One of the cool things about this is it will show you not just the colors that the designer used, but the way they got to it.
If you have a screen capture tool like Snagit, you can take a snapshot of the picture that the designer used to create this.
The one thing that is currently missing in Analyst Hub is an easy way to get these colors into a JSON file for your theme. Sam and his development team are working on this.
In the meantime, the Just Color Picker tool that I referred to in the wrangling video lets you easily put that into a JSON file. Let’s open this color picker, which we use to snap the colors right into the picker list.
Once I have all the hex codes in the theme, I’ll close this up. This will automatically create a text file called jcpicker. If we go to the desktop, we can open that jcpicker file and see that the hex codes are not in the right format.
I used Control A, clicked on Edit, and Replace. Then I replaced the spaces with nothing.
I copied these codes and went back to the external tools menu in Power BI. Then I go to the Power BI Tips themes tool and enter the multiple hex codes.
Once I click on Add, I already have the palette from Alex’s autumn theme in there.
I think the palette looks great as it is, but if you want to add another color, you can choose one and click Add, and then it will be added to the palette.

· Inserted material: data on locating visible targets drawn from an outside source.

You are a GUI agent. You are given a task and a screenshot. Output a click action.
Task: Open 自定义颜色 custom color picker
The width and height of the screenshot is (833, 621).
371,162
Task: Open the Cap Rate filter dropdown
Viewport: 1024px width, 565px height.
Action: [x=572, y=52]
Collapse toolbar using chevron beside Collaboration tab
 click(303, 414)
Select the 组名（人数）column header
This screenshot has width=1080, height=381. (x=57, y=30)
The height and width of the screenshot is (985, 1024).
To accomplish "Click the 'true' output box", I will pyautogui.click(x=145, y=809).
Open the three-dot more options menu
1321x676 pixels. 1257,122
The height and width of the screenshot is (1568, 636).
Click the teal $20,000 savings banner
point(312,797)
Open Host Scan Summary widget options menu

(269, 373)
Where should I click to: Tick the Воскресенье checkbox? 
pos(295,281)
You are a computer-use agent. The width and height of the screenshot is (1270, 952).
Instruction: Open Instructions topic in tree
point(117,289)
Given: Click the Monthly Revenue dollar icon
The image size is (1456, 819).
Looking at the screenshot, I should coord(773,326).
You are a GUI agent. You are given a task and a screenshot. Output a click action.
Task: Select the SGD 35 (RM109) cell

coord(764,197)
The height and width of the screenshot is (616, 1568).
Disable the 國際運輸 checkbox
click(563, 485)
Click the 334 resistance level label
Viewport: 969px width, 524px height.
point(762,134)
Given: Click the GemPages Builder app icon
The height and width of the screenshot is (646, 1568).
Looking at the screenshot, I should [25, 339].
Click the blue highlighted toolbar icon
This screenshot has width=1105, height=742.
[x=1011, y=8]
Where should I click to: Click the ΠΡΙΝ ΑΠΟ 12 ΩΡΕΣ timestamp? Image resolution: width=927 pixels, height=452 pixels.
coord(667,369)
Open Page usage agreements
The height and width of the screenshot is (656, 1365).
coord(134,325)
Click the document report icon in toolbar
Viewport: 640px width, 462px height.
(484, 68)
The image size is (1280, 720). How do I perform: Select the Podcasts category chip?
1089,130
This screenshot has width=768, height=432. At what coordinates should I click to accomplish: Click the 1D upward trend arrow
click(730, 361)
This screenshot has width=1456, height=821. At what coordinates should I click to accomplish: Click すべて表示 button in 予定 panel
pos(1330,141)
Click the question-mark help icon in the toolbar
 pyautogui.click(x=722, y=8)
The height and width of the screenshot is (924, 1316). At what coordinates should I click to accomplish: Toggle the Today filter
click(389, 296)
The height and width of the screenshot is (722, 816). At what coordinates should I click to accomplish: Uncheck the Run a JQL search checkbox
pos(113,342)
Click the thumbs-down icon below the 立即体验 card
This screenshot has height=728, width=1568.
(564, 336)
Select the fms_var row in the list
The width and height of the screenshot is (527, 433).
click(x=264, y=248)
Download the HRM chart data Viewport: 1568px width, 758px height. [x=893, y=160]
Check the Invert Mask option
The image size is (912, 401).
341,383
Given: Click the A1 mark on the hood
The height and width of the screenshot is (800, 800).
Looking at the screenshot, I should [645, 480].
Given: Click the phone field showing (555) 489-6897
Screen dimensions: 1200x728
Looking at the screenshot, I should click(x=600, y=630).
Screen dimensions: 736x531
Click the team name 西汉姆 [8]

We can already download this theme now, but we can go even further with this tool. If we click on Properties, you’ll see that this tool has a fully-fledged JSON editor. If we click on the bar chart, we can see all the properties for that bar chart.
We can set the legend color, the dimensions of the X and Y axis, and much more.
But for now, let’s go in and select our data colors. We’ll also turn on the title and select a background color for that.
And then we’ll change the font size and font. This is just to give you an idea of all the different dimensions you can change using this tool.
If we click on Download Theme, we’ll be asked to name this file.
Let’s put a name here, go back to Power BI, click on the View tab, and then browse themes.
We can pull up the theme that we just created out of the download directory.
We can see that it imports properly.
It uses white for one of the data colors, so we’ll need to change that.
You can see that we have the dimensions of the title that we created. This looks a lot better than what we had before.
We can go through the JSON editor and change all the dimensions in the Power BI Tips theme. So any bar chart we create in the course of this report is going to have those dimensions, which we can use across other reports as well.
The Analyst Hub is a great way for you to improve your design capabilities and to leverage the expertise of some of the best designers out there.